Objectif visé: Recopiez les lignes en commençant à celle qui contient « Screen dimensions: 1299x924 » et en vous arrêtant après celle qui contient « pos(1176,669) », en substituant « Payment Account » à « Virtual Account » sans rien changer d'autre. Laissez les images hors de votre réponse.

Entrées à traiter:
┏━━

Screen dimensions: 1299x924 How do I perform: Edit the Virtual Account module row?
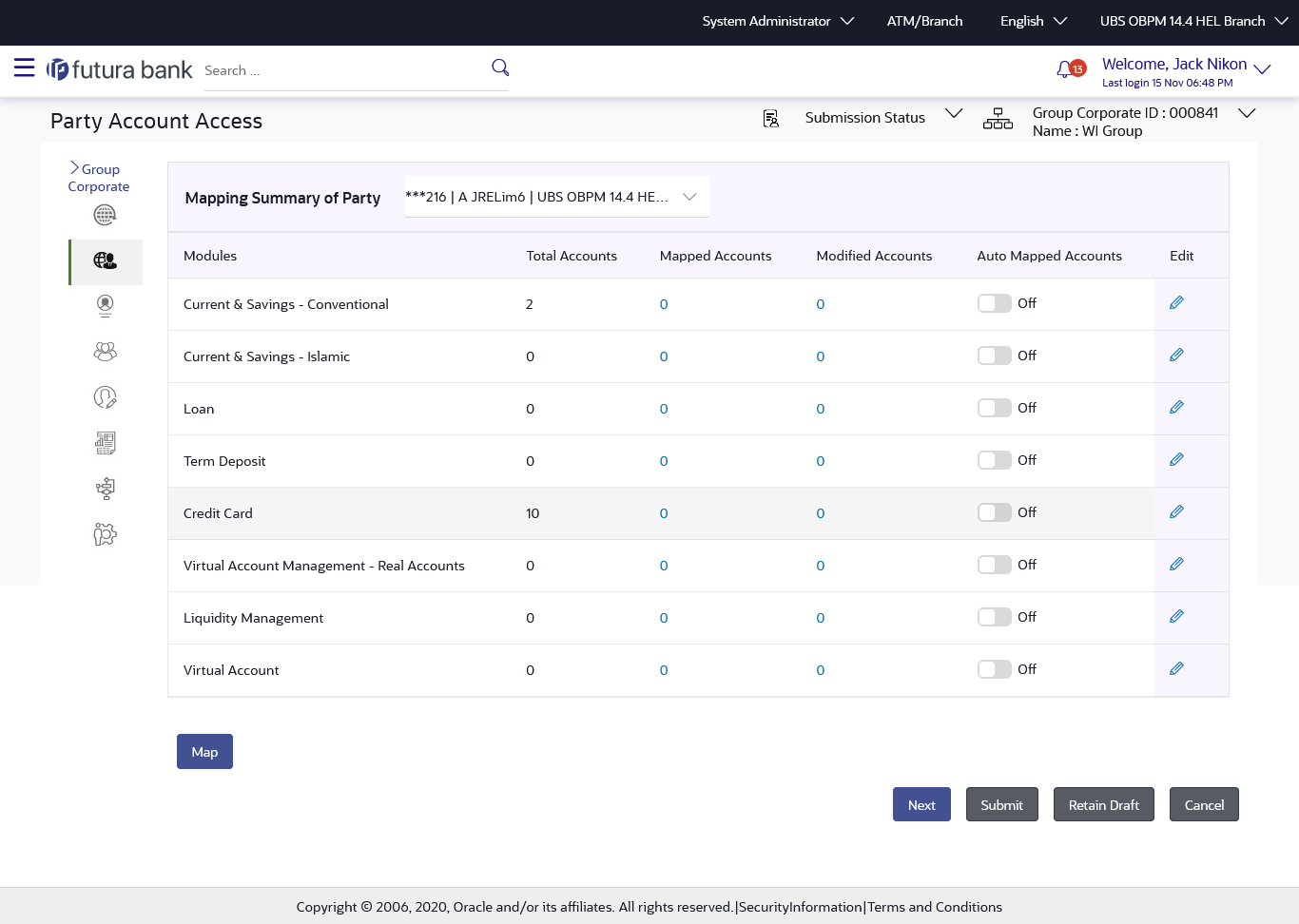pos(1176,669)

┗━━
┏━━

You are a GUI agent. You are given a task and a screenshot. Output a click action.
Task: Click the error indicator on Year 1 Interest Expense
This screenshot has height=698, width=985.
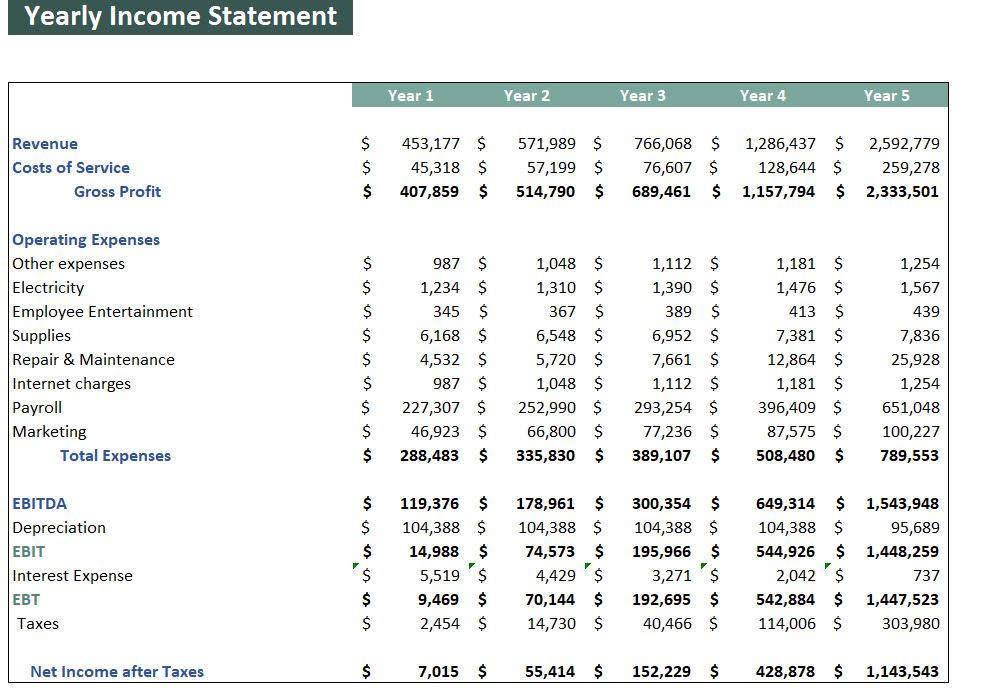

┗━━
┏━━

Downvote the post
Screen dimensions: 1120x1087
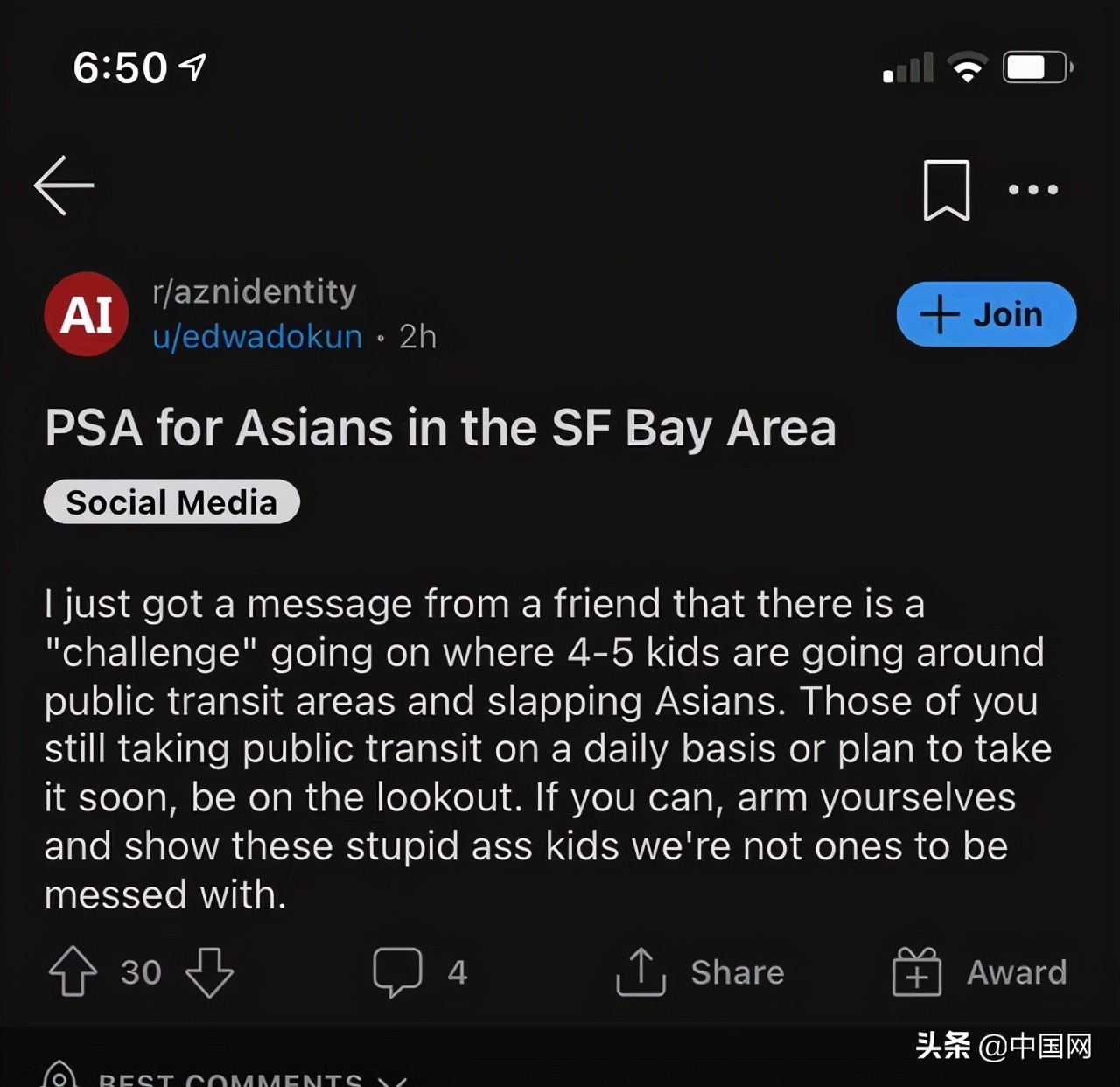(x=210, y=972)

┗━━

Réponse:
Screen dimensions: 1299x924 How do I perform: Edit the Payment Account module row?
pos(1176,669)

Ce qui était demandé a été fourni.